Generators are used in many different ways – as a supplement to or backup for an alternative energy system, in emergencies when power lines are down, on the ranch, construction site, campground, beach – anywhere we want to have power and land lines are not accessible.
Sometimes one finds that having a generator as a component of the alternative power system is more important than previously thought, perhaps even a necessity. Cloudy periods occur, things break, occasional periods of overuse due to company, or the additional requirements of some projects such as in the shop or construction. Having a generator is important; if sized correctly, they can really help the “charger” aspect of an inverter boost your battery up quickly, and in many cases are critical when it is necessary to bring the cells to equal potential in the battery system.
The generators with the “brushless-type alternators are the most dependable and longest lasting, and one should also look for models that feature a “direct couple” between the engine and the alternator head.
Additionally, diesel powered units are often preferred to other fuel choices because or their overall economy. They consume far less fuel per hour than gas or propane units and generally require the least amount of maintenance. As an added benefit, off-road diesel can be used at a lower cost. Important note: treat your fuel for winter storage so you aren’t trying to pour Jello into your generator.
The one thing we cannot do with our generators is get more power from them than their maximum output, so evaluating your needs and what equipment you wish to use at any one time is critical in deciding what size generator to purchase.
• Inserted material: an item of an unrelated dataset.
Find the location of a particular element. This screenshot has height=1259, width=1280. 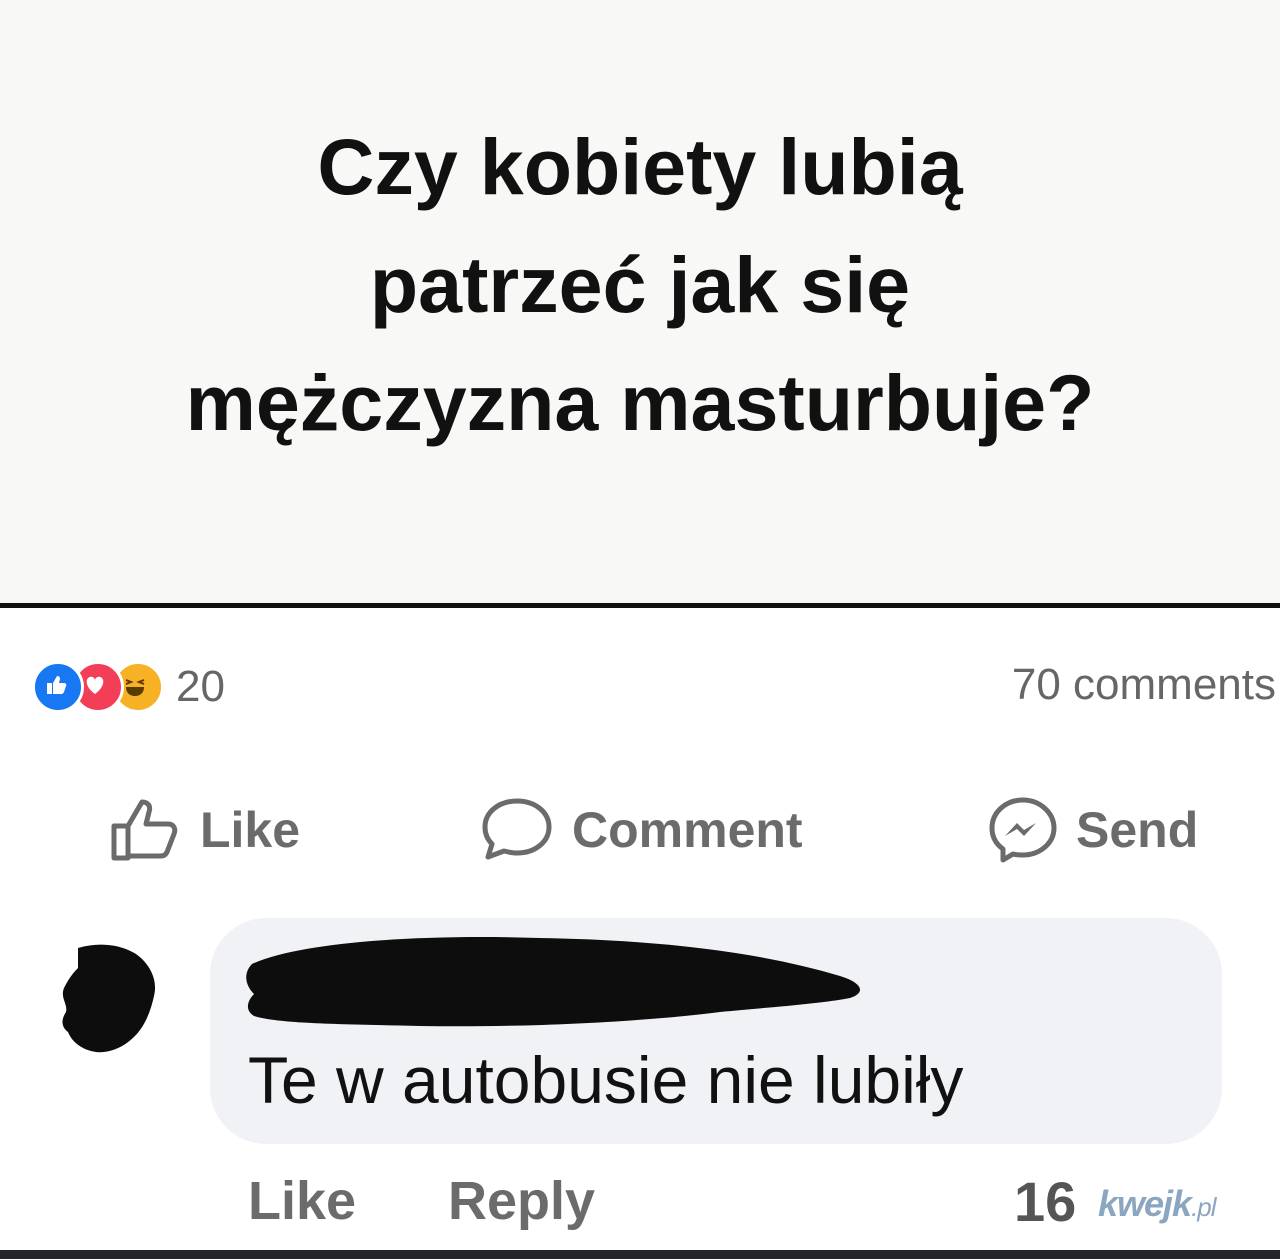

avatar is located at coordinates (110, 1000).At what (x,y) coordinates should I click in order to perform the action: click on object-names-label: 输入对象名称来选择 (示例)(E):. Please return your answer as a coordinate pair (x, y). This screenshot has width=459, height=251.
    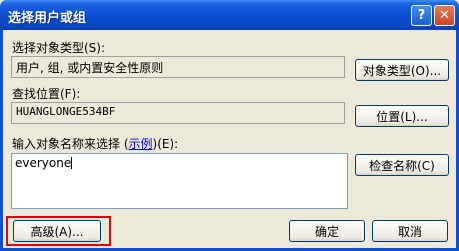
    Looking at the image, I should click on (95, 144).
You want to keep in mind the maximum and rated output of the generator you intend to purchase. Maximum output is available to assist in motor starting only. The generator should NOT be operated at maximum load for any longer than 30 minutes or damage to the generator will result.
There are two types of loads; reactive and resistive.
Reactive load items such as pumps, drills, saws, air compressors, washing machines, air conditioners and fluorescent lights draw much more on startup and as a general rule use three times the normal run load during start up. For example, if a pump has a run rate of 600 watts, then 3 X 600 = 1800 watts in the calculated need for the pump.
Resistive load items include coffee makers, blow dryers, standard light bulbs, area heaters, actually any kitchen appliance that heats up. A resistive load of 600 watts draws 600 watts consistently.
Be aware of the number and type of items you are using with your generator. Appliances such as dishwashers use both the reactive load for the motor that sprays the water and pumps it out, and also a resistive load during the drying cycle. Both the washing machine and the dishwasher require hot water, calling on water pumps and hot water heaters. Managing what is operating at any one moment is critical for proper operation of your generator.
Review the power requirements of each of the items you wish to run. Calculating the proper run load requirements is the best way to determine your actual needs. Sizing your generator is basically the same as the first step in sizing any alternative power system. We have provided a chart with many common items and average power requirements and a simple worksheet to assist you in this endeavor.
Other considerations to review prior to choosing your generator:
Normal operating altitude – Generator power will be reduced by 3.5% for every 1,000 feet above sea level.
Average ambient temperature – Generator power will be reduced 1% for every 10 degrees over 85 degrees.
Extension Cords – The extension cords must have adequate wire size for safety, and to prevent the loss of power as well as overheating. The smaller the gauge (AWG = American Wire Gauge), the greater the capacity of the cable; for example, 16 gauge wire has more capacity than 18 gauge wire does. Be particularly careful when using multiple extension cords to acquire your total length.